El invento de la imprenta por Gutenberg desató en su tiempo una ola de críticas. A la teoría de que era peligroso poner al alcance de “la plebe” la cultura a través de tanto libro, se sumaron voces que decían que la juventud se perdería en el ocio y la distracción de leer dejando de esa manera de trabajar y hacer cosas provechosas (igualito a lo que hoy se dice de la juventud y las computadoras, los smartphones y las redes sociales). Incluso, en pleno siglo XIX, el dos veces primer ministro británico Benjamin Disraeli llegó a decir que la mayor desgracia que le había caído al hombre era la imprenta porque había destruido la educación.
La información democratiza el poder porque nos da la posibilidad de elegir entre más opciones. A quienes no les gusta democratizar ese poder, la difusión de información les es peligrosa porque con ella se da a conocer tanto lo que nos gusta como lo que no nos gusta.
Algunos querían decidir lo que debían leer los demás. Entonces a Gutenberg se le respondió con la censura.
El caso más notable es el Index Librorum Prohibitorum et Expurgatorum o Índice de los Libros Prohibidos (más conocido como el Índex), una relación de publicaciones prohibidas y perseguidas por la Iglesia Católica. Este incluía a autores como La Fontaine, Descartes, Montesquieu, Copérnico, Zola, Balzac, Victor Hugo (“Los miserables” recién se retiró del Índex en 1959), Pascal, Hume, Kant, Darwin o Sartre. Incluso hasta “Los tres mosqueteros” de Dumas estuvo incluido, pues se consideraba anticlerical el trato que daban al archienemigo de D’Artagnan y sus amigos, el cardenal Richeliu. Otro ejemplo interesante es la del sexólogo holandés Theodoor Hendrik van de Velde, autor del manual de sexo “El matrimonio perfecto”, en el que se animaba a los matrimonios a disfrutar del sexo.
Pero la cesura no se limita a la Iglesia. “1984” de Orwell, el “Ulises” de Joyce, “El gran Gatsby” de Fitzgerald, entre otros, fueron censurados en Estados Unidos por contener material sexual explícito. “Harry Potter” ha sido también censurado en ese país para su uso en educación por considerar que va en contra de las enseñanzas cristianas. Algo similar ocurrió con “El mago de Oz”, pues se pensaba que fomentaba la brujería. “Sherlock Holmes” fue censurado en la Unión Soviética por las creencias esotéricas de su autor (Arthur Conan Doyle). Y “Alicia en el país de las maravillas” fue censurado en China por darle a los animales la capacidad de interactuar como los humanos.

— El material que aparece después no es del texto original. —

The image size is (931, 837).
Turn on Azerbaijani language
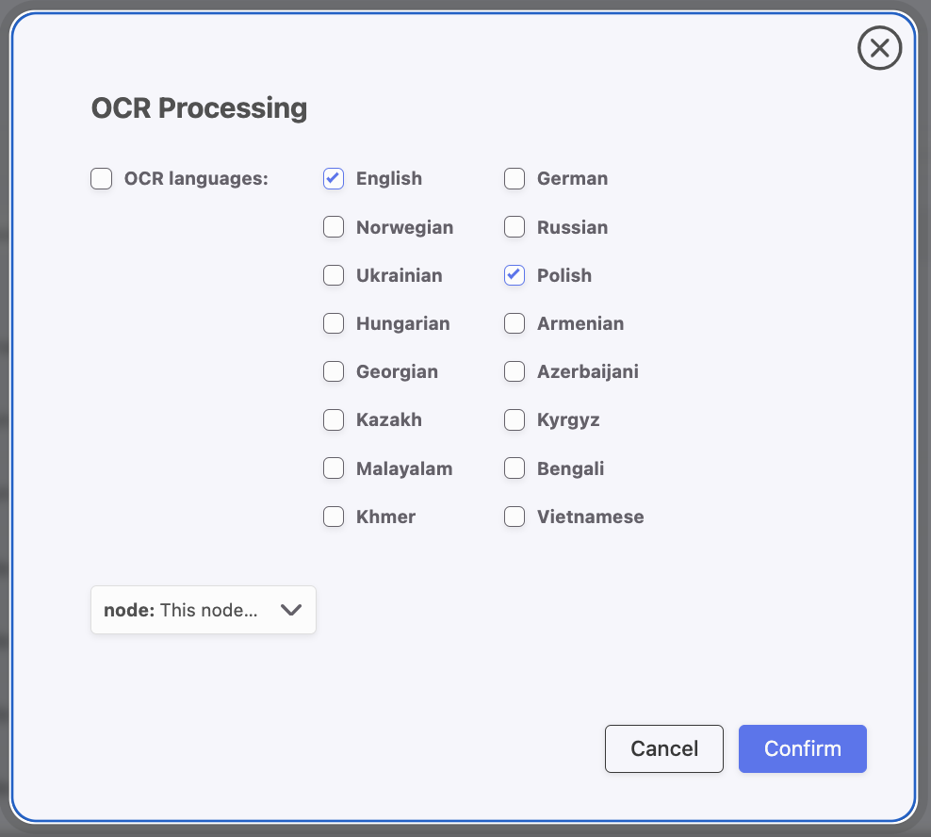point(515,371)
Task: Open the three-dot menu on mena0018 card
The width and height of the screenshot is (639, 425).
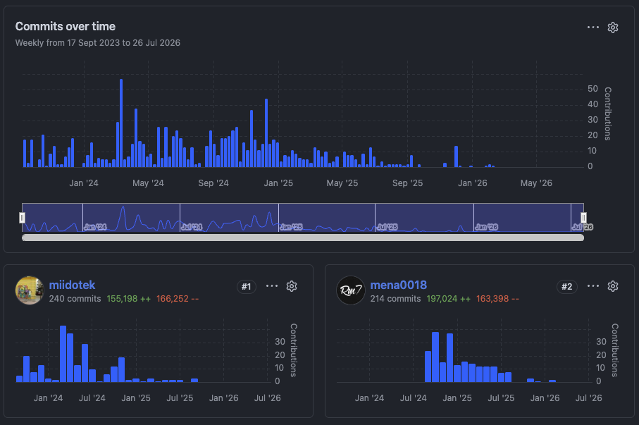Action: click(x=593, y=286)
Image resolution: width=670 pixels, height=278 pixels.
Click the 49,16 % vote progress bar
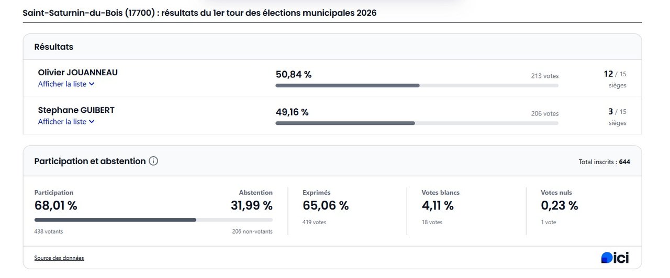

Somos libres de expresar que lo que dicen esos libros nos gusta o no. Somos libres de criticar sus ideas o sus personajes o los valores que difunden. Somos libres de no leerlos. Pero no somos libres de impedir que otros usen su libertad para leerlos.
Somos libres de marchar contra la llamada televisión basura. Programas como “Combate” o “Esto es guerra” me parecen estúpidos y sin gracia. Si los dueños de los canales me pidieran mi opinión, les recomendaría que los saquen. Pero esa es mi opinión y puede diferir de la de otros. El problema es pretender que la ley o las interpretaciones de esas leyes limiten la libertad de esos otros. Las opiniones se combaten con opiniones, no con leyes.
¿Y los niños? Pues la facultad de decidir qué ven o qué no ven los niños es de los padres, no del Estado. Es legítimo que un padre censure lo que su hijo debe ver. Lo que no es legítimo es que esa censura sea decidida por otros.
Wendell Phillips decía que la pólvora hizo para la guerra lo que la imprenta ha hecho por la mente. Las malas ideas son tan necesarias como las buenas para ejercitar nuestra inteligencia, entrenar nuestra tolerancia y ejercer nuestra libertad. Así podemos aprender a distinguir lo bueno de lo malo, porque la censura no es sino engañar a nuestra mente privándola de la posibilidad de juzgar. Parafraseando a Bentham, es imposible medir el mal que causa la censura porque es imposible decir dónde termina.